Where Mr. Disney’s imagination wandered
When Walt Disney and his wife, Lillian, considered buying the house at 355 North Carolwood Drive in swanky, mansion-filled Holmby Hills, they had two priorities. Walt needed space for his cherished miniature trains and Lillian for her beloved garden beds. They agreed on the house, but argued over the same plot of land for their respective hobbies. After some tense negotiations, Lillian won out, but that’s because Walt decided to build his railroad below his wife’s garden instead, creating a 90-foot S-shaped tunnel. The curves allowed for maximum darkness, making for a scarier train ride. That tunnel was just part of the nearly half-mile track Walt built in his backyard. Also included was a 46-foot-long trestle soaring 12 feet high. Atop the track ran his “Carolwood Pacific Railroad,” a small-scale live steam train, an eighth the size of the real thing.

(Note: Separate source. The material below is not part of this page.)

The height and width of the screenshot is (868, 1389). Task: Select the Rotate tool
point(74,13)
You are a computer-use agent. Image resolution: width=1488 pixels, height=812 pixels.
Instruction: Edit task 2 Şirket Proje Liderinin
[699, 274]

Passengers straddled the cars, like riding a horse.
Surrounded by the hand-laid tracks sat a red barn modeled after the one Walt loved as a boy on his family’s farm in Missouri. Within that barn, Walt ran the track switchboard, and tinkered and imagined. The barn was his respite from the demands of the studio. In fact, he spent so much time sheltered in its cozy one-room space, some believe the barn was where he hatched the idea of creating a giant amusement park.
Info
Address 5202 Zoo Drive, Los Angeles, CA 90027, +1 310.213.0722, www.carolwood.com/walts-barn | Getting there Free on-site lots | Hours Third Sun of the month 11am–3pm| Tip In Griffith Park, just west of Walt’s Barn, is the giant Travel Town Museum, where old locomotives and their cars from the 1880s to 1940s rest.
When Disney’s Holmby Hills home was sold, the barn was dismantled and rebuilt in its current location on Zoo Drive. About 80 percent of the structure is original. Inside, you’ll find exhibits on the history of railroads and pieces of Walt’s personal collection, like the black engine and tender in the middle of the room, ruined on its way to the States from England, where Walt had discovered and fallen in love with it. Of note is the original Carolwood control panel, with which Walt operated his train. In fact, it’s the first ride control system of its kind.